> TEXTE SOURCE

::::::::::

Les politiques publiques de soutien à l’innovation
CORFO (« Corporacion de Fomento de la Produccion ») est un acteur public important. Cet organisme est chargé de superviser les programmes de développement économique, de promouvoir l’investissement au Chili et la compétitivité des entreprises. Il est placé sous la tutelle du ministère de l’Economie et porte les participations de l’Etat dans différentes entreprises publiques.
A travers CORFO, le Chili développe des stratégies sectorielles pour développer sa productivité. Plusieurs programmes nationaux ont ainsi été élaborés : « mining cluster », « sustainable aquaculture & fishing », « healthy food »…) avec des roadmaps technologiques pour chaque secteur.
CORFO intervient notamment dans les domaines suivants : promotion de l’entrepreneuriat, financement de projets et de sociétés (garanties, financement en phase initiale, financement de capital risque), amélioration de la productivité des PME, mise en place de programmes d’excellence technologique afin d’améliorer les capacités des universités.
Le programme Start-Up Chile (SUC) a été mis en place en 2010 par CORFO. Son but est de développer une culture d’innovation et d’entreprenariat et d’attirer des start-ups au Chili. 1 300 startups ont été soutenues par ce programme (250 nouvelles start-up par an). Selon les informations publiées par SUC, ces start-ups ont levé au total 400 M$ et sont valorisées 1,3 Md$. Elles génèrent 5 000 emplois. 20 à 30 % des start-ups soutenues sont issues de l’étranger.
70 % des start-ups sont dans le B2B et 90% des initiatives sont les services dans le développement de softwares et leurs applications. Le Chili revendique le coût de développement le plus bas d’Amérique Latine. Les principaux secteurs d’application de ces start-ups sont les mines, la mer, le solaire et la biotech.

::::::::::

> DONNÉES EXTRAITES
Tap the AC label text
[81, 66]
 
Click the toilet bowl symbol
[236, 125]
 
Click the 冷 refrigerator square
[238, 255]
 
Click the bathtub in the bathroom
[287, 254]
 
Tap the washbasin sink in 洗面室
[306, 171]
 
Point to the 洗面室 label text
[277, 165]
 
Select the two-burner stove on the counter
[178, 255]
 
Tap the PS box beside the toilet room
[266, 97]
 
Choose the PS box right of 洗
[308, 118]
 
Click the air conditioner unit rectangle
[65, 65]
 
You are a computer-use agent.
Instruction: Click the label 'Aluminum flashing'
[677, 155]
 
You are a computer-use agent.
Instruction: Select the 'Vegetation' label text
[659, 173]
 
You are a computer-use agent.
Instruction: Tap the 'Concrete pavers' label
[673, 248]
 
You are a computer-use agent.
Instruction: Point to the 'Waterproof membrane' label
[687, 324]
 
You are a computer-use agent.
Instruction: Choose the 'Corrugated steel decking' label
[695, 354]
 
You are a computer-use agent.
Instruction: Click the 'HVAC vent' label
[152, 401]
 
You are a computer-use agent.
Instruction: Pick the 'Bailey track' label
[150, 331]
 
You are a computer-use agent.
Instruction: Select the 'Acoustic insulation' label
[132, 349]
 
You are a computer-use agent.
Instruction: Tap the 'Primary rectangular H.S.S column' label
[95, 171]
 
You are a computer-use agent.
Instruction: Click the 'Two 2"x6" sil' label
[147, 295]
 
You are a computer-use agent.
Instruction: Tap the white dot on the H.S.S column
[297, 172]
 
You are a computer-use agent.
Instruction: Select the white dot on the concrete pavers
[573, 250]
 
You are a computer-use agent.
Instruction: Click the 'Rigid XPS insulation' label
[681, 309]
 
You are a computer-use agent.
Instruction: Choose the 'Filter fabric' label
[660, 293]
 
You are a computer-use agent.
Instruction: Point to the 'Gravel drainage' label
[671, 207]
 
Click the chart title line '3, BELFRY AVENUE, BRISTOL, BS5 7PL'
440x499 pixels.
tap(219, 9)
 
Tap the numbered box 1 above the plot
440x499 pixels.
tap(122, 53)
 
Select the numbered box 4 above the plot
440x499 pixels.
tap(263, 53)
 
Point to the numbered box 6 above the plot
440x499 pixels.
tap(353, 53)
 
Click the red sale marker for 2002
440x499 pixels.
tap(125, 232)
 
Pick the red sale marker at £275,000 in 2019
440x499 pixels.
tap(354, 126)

::::::::::

> COURT EXERCICE
Extrayez, sans la moindre modification, la totalité du texte consacré aux politiques publiques de soutien à l'innovation. La liste n'a ici aucune incidence.

> RÉSULTAT CI-DESSOUS
Les politiques publiques de soutien à l’innovation
CORFO (« Corporacion de Fomento de la Produccion ») est un acteur public important. Cet organisme est chargé de superviser les programmes de développement économique, de promouvoir l’investissement au Chili et la compétitivité des entreprises. Il est placé sous la tutelle du ministère de l’Economie et porte les participations de l’Etat dans différentes entreprises publiques.
A travers CORFO, le Chili développe des stratégies sectorielles pour développer sa productivité. Plusieurs programmes nationaux ont ainsi été élaborés : « mining cluster », « sustainable aquaculture & fishing », « healthy food »…) avec des roadmaps technologiques pour chaque secteur.
CORFO intervient notamment dans les domaines suivants : promotion de l’entrepreneuriat, financement de projets et de sociétés (garanties, financement en phase initiale, financement de capital risque), amélioration de la productivité des PME, mise en place de programmes d’excellence technologique afin d’améliorer les capacités des universités.
Le programme Start-Up Chile (SUC) a été mis en place en 2010 par CORFO. Son but est de développer une culture d’innovation et d’entreprenariat et d’attirer des start-ups au Chili. 1 300 startups ont été soutenues par ce programme (250 nouvelles start-up par an). Selon les informations publiées par SUC, ces start-ups ont levé au total 400 M$ et sont valorisées 1,3 Md$. Elles génèrent 5 000 emplois. 20 à 30 % des start-ups soutenues sont issues de l’étranger.
70 % des start-ups sont dans le B2B et 90% des initiatives sont les services dans le développement de softwares et leurs applications. Le Chili revendique le coût de développement le plus bas d’Amérique Latine. Les principaux secteurs d’application de ces start-ups sont les mines, la mer, le solaire et la biotech.